In a retrospective study reported in the Journal of Clinical Oncology, Elizabeth A. Raetz, MD, and colleagues found that outcomes in children and young adults with T-cell acute lymphoblastic leukemia (ALL) who do not achieve remission at the end of induction therapy have improved in contemporary treatment trials but remain poorer than those in patients achieving complete remission at the end of induction.
Study Details
The study included 325 patients aged ≤ 21 years with T-cell ALL and induction failure treated within 14 cooperative study groups between 2000 and 2018. Induction failure was defined as the persistence of at least 5% bone marrow lymphoblasts or extramedullary disease after 4 to 6 weeks of induction chemotherapy.'
Elizabeth A. Raetz, MD
Key Findings
With a median follow-up of 6.4 years (range = 0.3–17.9 years), 10-year overall survival was 54.7% in the contemporary cohort—higher (P < .0001) than the 10-year rate of 27.6% observed in a historical cohort of 247 patients with induction failure treated from 1985 to 2000. In the current cohort, no significant associations were observed between overall survival and sex, age, white blood cell count, central nervous system disease status, T-cell maturity, or bone marrow disease burden at the end of induction.

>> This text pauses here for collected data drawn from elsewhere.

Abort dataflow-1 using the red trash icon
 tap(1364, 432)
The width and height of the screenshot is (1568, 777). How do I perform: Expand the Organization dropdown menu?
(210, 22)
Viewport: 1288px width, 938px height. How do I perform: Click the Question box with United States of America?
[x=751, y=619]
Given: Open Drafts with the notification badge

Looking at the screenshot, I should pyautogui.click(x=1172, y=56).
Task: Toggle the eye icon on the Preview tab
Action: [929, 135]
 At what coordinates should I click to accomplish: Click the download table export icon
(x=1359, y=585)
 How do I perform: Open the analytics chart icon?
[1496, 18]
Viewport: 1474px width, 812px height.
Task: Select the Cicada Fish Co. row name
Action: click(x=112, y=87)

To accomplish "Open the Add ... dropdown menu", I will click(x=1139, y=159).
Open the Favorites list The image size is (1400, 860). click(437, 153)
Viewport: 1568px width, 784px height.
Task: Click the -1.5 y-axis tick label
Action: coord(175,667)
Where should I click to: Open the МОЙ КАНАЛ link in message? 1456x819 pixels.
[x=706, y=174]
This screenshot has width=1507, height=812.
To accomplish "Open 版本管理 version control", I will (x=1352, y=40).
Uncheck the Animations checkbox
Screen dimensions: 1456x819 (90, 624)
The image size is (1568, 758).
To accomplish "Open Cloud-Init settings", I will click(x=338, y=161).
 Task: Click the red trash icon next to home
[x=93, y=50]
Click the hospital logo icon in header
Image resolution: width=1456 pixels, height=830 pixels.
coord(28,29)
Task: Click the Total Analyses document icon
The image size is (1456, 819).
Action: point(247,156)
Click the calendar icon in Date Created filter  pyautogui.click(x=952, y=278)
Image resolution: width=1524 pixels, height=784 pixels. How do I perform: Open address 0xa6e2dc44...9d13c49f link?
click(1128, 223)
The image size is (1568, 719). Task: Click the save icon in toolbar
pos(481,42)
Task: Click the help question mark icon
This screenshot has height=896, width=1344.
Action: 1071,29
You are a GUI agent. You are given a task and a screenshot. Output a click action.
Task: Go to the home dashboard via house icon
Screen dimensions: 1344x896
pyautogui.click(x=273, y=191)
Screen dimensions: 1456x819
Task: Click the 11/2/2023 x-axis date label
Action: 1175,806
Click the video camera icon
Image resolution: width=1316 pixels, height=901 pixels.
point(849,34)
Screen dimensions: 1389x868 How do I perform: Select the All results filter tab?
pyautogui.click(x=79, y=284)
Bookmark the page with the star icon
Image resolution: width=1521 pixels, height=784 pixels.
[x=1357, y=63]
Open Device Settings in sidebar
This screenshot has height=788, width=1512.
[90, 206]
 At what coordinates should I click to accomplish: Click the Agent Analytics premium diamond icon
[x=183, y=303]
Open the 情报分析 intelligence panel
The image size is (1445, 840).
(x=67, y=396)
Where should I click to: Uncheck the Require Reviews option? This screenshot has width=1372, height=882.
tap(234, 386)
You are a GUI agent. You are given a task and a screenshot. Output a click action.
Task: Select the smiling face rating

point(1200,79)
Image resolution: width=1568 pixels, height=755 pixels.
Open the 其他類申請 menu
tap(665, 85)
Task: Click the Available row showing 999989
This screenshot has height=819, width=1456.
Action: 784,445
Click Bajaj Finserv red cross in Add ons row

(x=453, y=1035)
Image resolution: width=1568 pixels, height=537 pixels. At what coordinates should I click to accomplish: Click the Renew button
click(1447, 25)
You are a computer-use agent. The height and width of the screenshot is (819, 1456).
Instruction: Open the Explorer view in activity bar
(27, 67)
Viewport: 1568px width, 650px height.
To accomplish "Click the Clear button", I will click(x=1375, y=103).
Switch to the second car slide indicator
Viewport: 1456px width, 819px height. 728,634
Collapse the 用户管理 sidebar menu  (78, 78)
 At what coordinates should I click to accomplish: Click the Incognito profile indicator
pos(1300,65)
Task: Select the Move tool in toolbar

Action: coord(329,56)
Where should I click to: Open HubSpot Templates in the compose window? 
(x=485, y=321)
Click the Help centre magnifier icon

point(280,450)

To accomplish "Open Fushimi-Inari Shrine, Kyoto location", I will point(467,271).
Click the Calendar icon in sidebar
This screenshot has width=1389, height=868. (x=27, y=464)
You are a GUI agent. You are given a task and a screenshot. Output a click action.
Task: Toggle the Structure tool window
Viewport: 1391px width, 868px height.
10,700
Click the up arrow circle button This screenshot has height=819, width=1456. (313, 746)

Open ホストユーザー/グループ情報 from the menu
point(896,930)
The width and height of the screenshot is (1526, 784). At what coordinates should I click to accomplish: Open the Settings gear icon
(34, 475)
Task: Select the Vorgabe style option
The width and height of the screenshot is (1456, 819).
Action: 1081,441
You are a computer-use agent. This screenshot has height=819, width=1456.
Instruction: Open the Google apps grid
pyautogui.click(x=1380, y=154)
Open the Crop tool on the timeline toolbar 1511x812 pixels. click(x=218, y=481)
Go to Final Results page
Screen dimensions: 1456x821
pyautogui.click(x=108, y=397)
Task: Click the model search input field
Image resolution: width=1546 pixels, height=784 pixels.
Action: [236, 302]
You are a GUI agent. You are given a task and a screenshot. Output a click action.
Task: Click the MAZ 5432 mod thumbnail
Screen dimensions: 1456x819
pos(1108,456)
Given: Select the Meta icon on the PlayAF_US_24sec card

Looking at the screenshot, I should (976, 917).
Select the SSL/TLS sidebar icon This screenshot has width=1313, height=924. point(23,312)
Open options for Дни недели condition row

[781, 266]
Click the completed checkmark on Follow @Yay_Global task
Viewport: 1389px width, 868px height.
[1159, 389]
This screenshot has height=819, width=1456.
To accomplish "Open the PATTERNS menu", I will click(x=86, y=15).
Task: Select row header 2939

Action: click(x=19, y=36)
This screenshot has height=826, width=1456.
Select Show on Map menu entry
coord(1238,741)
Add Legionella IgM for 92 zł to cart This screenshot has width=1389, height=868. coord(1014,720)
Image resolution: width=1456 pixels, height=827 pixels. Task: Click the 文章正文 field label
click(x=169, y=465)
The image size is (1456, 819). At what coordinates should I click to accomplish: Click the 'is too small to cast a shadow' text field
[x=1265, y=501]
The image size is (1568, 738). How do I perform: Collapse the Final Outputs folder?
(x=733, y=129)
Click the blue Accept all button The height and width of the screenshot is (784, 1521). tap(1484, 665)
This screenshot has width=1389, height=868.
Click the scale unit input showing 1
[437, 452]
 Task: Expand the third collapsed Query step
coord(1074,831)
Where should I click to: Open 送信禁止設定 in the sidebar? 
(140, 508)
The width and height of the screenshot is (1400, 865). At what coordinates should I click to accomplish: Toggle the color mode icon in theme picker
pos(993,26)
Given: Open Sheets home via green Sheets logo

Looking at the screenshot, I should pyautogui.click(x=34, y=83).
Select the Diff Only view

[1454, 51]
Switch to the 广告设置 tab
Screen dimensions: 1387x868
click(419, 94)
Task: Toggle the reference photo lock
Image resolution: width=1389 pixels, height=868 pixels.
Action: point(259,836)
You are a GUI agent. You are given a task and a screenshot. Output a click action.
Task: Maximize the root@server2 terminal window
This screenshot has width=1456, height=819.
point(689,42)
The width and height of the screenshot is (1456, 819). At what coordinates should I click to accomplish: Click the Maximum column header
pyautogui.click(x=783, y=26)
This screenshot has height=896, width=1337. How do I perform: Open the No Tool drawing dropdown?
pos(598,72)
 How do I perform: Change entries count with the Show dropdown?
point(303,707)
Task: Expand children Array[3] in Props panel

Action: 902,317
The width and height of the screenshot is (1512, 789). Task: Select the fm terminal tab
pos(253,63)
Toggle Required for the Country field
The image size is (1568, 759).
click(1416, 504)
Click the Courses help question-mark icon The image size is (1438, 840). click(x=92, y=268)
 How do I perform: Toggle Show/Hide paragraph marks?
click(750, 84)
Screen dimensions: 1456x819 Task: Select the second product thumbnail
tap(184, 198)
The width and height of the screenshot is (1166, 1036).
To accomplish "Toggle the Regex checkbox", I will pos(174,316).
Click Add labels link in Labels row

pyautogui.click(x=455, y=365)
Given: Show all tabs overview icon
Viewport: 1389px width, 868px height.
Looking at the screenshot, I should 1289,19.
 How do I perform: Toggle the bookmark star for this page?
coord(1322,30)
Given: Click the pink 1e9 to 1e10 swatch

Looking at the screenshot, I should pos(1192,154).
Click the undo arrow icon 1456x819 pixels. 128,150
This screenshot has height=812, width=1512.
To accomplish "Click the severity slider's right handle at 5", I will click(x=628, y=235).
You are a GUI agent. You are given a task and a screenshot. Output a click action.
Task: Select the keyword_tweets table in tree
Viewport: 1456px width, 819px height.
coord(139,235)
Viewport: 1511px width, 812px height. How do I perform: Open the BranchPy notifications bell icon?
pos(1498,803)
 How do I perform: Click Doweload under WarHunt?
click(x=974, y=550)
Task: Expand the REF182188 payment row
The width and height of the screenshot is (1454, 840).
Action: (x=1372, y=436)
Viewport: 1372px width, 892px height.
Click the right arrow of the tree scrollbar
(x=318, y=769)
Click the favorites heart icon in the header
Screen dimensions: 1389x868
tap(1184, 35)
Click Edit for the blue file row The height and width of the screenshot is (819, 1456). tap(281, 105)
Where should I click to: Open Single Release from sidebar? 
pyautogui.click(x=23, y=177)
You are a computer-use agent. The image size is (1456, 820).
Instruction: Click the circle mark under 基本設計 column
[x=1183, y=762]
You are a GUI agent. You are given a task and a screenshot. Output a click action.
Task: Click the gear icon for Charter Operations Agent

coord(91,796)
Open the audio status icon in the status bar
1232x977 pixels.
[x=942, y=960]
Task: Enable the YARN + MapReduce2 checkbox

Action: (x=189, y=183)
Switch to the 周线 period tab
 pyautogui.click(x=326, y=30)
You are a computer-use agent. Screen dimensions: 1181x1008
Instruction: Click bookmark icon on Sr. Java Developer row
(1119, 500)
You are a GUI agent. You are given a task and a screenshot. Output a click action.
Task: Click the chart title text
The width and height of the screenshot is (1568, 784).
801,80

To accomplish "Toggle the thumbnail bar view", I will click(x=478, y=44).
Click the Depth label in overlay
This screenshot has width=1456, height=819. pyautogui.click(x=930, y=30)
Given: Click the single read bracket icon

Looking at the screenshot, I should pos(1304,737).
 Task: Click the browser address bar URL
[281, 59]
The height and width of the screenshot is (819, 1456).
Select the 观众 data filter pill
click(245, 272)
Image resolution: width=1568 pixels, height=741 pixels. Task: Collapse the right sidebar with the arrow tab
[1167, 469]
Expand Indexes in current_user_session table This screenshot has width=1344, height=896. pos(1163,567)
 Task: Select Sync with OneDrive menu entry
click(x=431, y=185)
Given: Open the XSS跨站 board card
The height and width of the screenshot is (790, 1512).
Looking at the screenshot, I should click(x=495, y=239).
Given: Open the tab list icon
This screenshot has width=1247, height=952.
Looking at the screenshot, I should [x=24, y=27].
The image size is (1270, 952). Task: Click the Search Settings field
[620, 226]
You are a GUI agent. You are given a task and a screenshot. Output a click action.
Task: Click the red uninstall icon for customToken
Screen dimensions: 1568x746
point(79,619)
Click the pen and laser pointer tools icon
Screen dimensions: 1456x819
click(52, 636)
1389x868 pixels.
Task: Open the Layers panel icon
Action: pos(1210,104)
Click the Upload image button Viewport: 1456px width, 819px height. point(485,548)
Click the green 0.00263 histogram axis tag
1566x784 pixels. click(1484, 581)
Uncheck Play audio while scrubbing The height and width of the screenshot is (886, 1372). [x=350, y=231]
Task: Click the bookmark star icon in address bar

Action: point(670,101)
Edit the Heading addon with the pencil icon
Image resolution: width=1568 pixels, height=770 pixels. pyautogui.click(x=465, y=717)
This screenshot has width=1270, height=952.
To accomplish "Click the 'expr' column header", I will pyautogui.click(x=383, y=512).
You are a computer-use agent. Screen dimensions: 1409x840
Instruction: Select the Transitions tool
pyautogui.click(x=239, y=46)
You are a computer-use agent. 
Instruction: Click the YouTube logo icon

Postinduction complete remission with chemotherapy was achieved in 93% of patients in the current cohort; among these patients, 10-year overall survival was 59.6% and 10-year disease-free survival was 56.3%. Among the patients achieving postinduction complete remission, 72% underwent allogeneic hematopoietic stem cell transplantation (HSCT). Among patients undergoing HSCT, 10-year disease-free survival (with 190-day landmark) was 63.8% vs 44.5% among patients who did not undergo HSCT (P = .005), and 10-year overall survival was 66.2% vs 50.8% (P = .10).
The investigators concluded, “Outcomes for patients aged 21 years and younger with T-cell ALL and induction failure have improved in the contemporary treatment era with a disease-free survival benefit among those undergoing HSCT in postinduction first complete remission. However, outcomes still lag considerably behind those who achieve remission at the end of induction, warranting investigation of new treatment approaches.”
Valentino Conter, MD, of the Tettamanti Center, Fondazione IRCCS San Gerardo dei Tintori, Monza, Italy, is the corresponding author for the Journal of Clinical Oncology article.
Disclosure: The study was supported by National Cancer Institute grants to the Children’s Oncology Group, American Lebanese Syrian Associated Charities, Deutsche Krebshilfe, and others. For full disclosures of the study authors, visit ascopubs.org.